It all started with battle number I-lost-count with a certain 4 year old this morning. I think the ignition point of the fight was when I told him he had to wear a shirt that matched the sweater vest he'd picked out to wear today. Yes, he wants to wear a sweater vest. Hey, yesterday he insisted on wearing the clip on tie from our recent family photo shoot along with a plaid button down and navy shorts. My mom and I agree he looked like the lead singer from AC/DC!
I digress. It was a rough morning. Complete with kicking and screaming in the laundry room (time out zone) and having his breakfast thrown away. Yet I arrived at work missing him. All I could think about was him saying good night to The Halloween Kid (new favorite book in our house) the night before, and all the fun we'd had together over the weekend. It got me pondering most of the day about the incredible roller coaster ride of parenthood. After exchanging a few emails with a dear friend about it wherein we shared the frustrations and stresses of raising little ones, I was reminded yet again that it's never going to be easy.
Now, I don't want to gloss over this reality in the cliche way we always do saying, "oh, it's a lot of work, but it's so worth it!!" [insert cheesy grin here] Although there is truth in that statement, or else it wouldn't be cliche! But there is the ever present tug and sadness that occurs once we create life from our own. There's never enough time for snuggles and story time because something else must be done. Cleaning, work, obligations to others...you name it. On the other hand, there's never enough time for discipline and teaching moments. Anyone out there really have enough time, or patience for that matter, to leave that screaming tot in time out in the morning when you really need to be rushing off to work? Or even deal with time out in the first place when you only have eye liner on one eye, pre-schooler's lunch isn't packed, and you're still running around in your underwear? And then you realize Thing 2 is still in his pull-up and has his shirt on backwards!!
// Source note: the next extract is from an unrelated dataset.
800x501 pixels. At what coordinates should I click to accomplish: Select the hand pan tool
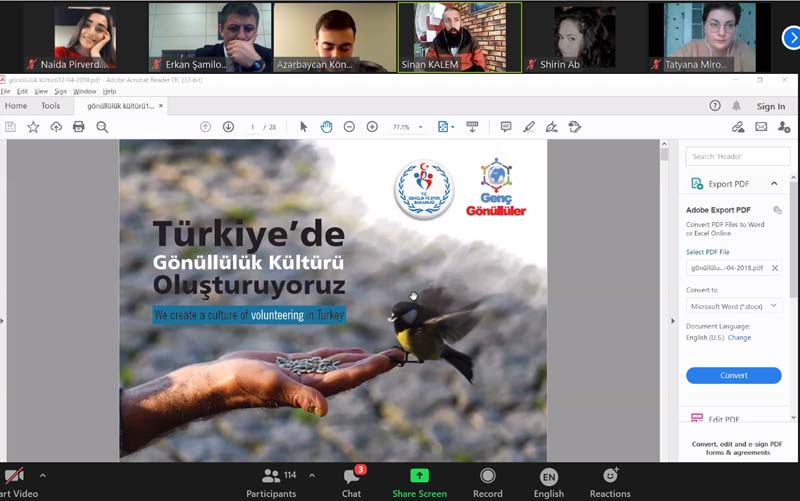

Yeah, we give in, for our own sanity don't we? Or because we feel guilty for spending 10 hours away from them working our ever necessary full-time job. But then we insist on teaching, correcting and the such because it pains us to think we might take part in raising ungrateful and unruly children.
It's so much more than a balancing act, or a juggling act. It's like anything else in life. You make time. You just do. We can't afford to let any of the important parts fall by the wayside. We have to do it all. But the sweet part is it doesn't all happen at the same time. We just hope and we pray, and ask for help that we know when to lay into our kids and when to give them mercy. When to insist on taking a bath and getting to bed on time and when to skip bath and snuggle up on the couch and watch Wonderpets.
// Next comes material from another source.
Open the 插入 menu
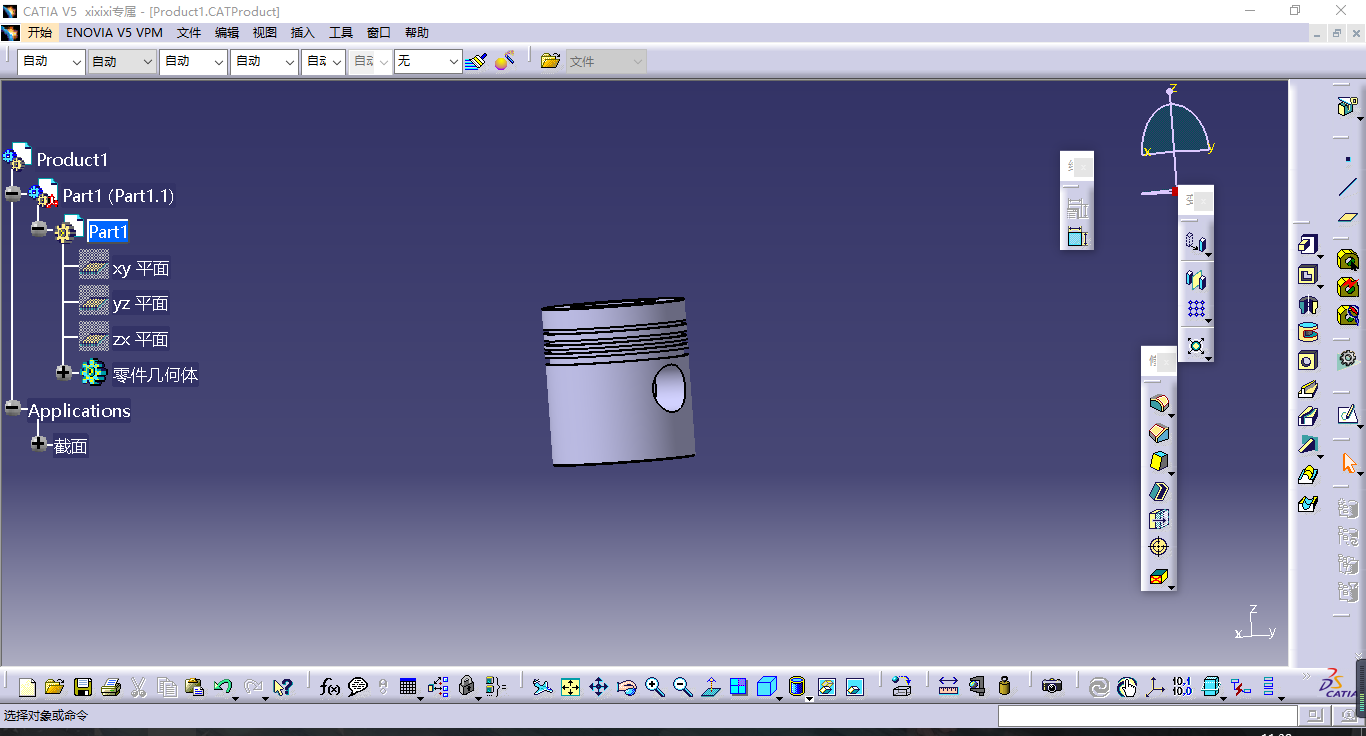The image size is (1366, 736). (x=302, y=33)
Tonight, praise the Lord, since dinner was miraculously not so much of a battle, I opted for the bath skip and Mommy Chair snuggle. Doesn't your heart melt and hurt when your little says, "Mommy will you come and watch T.V. with me?" So does mine. And seriously, when you walk over to him on the Mommy Chair and he scoots over to one side, patting the pillow beside him and says, "look Mommy, I saved this spot for you!" Then the other little hurries at the dinner table shoving the rest of his brownie down so he can gallop over and join. Yeah, you don't pass up moments like that!
I think the important part is that we feel the tug. We feel the concern and the constancy of wondering if we're doing the right thing, which we never are. Not completely anyway. As my sweet nephew has been learning in Cub Scouts, do your best.
I think I did my best today, I think. Can't wait to sneak in their room and see their sleeping faces and smell their puppy breath in the morning while they rub their sleepy eyes. First I've got to pack that dang lunch and check and see if Thing 1 has any homework in his folder...
I love all of your posts on family life. I think that people think they're horrible parents if they admit that it's stressful, hectic and hard at times. But that's the TRUTH! And how can you get support, or be supported, if you're being honest about your truth?
Being a parent is the hardest, but most rewarding, job in the world. You're doing an incredible job with your two munchkins.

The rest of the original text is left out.